▸ **Study text**:
· · · · · · ·

Amodei’s personal check lands on top of a much bigger corporate commitment. Anthropic announced a $20 million donation to Public First Action on February 12, 2026, making the combined war chest from just one company and its founder a cool $21 million aimed squarely at shaping AI policy.

The AI lobby’s great divorce

Public First Action, the super PAC receiving Anthropic’s backing, advocates for AI safety measures, export controls on advanced chips, and transparency requirements in AI development. It also opposes the preemption of state-level AI laws, meaning it wants individual states to retain the power to regulate AI companies operating within their borders.

On the other side sits Leading the Future, a rival PAC with financial ties to OpenAI interests. That group pushes a pro-innovation agenda built around reducing regulatory friction.

Combined AI-focused super PAC expenditures for the 2026 election cycle have already exceeded $50 million. Public First Action alone has reportedly raised nearly $50 million in February 2026, suggesting the safety-first coalition is currently winning the fundraising race.

Why Anthropic is playing offense

Anthropic was founded in 2021 by Dario and Daniela Amodei, both former OpenAI executives who left partly over disagreements about safety priorities.

Amodei’s personal donation signals that this isn’t just corporate posturing. He’s putting his own money where his safety rhetoric has been. With 2026 primaries approaching, both factions are racing to back candidates who align with their preferred regulatory frameworks. Public First Action wants lawmakers who will defend state-level AI oversight and push for mandatory safety testing. Leading the Future wants champions of lighter-touch federal standards that would, in practice, override stricter state rules.

· · · · · · ·

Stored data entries

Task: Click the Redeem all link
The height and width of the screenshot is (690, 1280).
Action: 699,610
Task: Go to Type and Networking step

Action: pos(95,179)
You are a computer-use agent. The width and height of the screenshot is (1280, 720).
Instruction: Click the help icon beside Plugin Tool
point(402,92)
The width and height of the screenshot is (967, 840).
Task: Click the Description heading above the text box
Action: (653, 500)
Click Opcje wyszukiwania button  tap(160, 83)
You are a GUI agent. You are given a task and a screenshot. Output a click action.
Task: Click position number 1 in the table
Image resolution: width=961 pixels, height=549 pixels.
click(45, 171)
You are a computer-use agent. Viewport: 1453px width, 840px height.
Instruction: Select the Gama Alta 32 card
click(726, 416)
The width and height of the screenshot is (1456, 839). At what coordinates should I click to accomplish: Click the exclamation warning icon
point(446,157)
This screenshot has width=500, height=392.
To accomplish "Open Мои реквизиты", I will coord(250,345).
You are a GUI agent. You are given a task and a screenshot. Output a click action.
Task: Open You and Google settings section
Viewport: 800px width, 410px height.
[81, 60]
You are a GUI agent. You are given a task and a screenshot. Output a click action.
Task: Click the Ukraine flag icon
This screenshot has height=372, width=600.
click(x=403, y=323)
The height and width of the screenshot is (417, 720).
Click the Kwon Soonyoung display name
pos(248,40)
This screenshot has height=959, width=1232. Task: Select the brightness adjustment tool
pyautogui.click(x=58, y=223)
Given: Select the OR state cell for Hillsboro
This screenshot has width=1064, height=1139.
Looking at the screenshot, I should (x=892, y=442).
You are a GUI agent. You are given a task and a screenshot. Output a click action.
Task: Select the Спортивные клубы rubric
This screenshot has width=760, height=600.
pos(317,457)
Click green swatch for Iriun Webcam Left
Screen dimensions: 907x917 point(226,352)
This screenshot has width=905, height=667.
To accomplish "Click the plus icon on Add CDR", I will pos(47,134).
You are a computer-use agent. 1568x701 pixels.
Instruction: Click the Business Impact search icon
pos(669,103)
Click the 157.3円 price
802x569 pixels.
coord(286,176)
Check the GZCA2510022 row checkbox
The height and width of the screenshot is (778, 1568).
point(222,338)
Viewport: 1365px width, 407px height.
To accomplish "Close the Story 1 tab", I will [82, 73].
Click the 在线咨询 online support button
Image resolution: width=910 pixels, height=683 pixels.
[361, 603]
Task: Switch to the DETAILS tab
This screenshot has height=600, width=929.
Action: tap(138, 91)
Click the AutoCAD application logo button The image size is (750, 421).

· · · · · · ·

▸ **Tasks for this exercise**:
a) Answer these questions using the article on AI political spending:
(i) How much did Anthropic announce it would donate to Public First Action?
(ii) Which rival PAC has financial ties to OpenAI interests?
(iii) In what year was Anthropic founded?
b) Reproduce word for word the passage of the article on AI political spending from "Why Anthropic is" up to and including "about safety priorities.".

▸ **Numbered answers**:
a)
(i) $20 million
(ii) Leading the Future
(iii) 2021

b)
Why Anthropic is playing offense

Anthropic was founded in 2021 by Dario and Daniela Amodei, both former OpenAI executives who left partly over disagreements about safety priorities.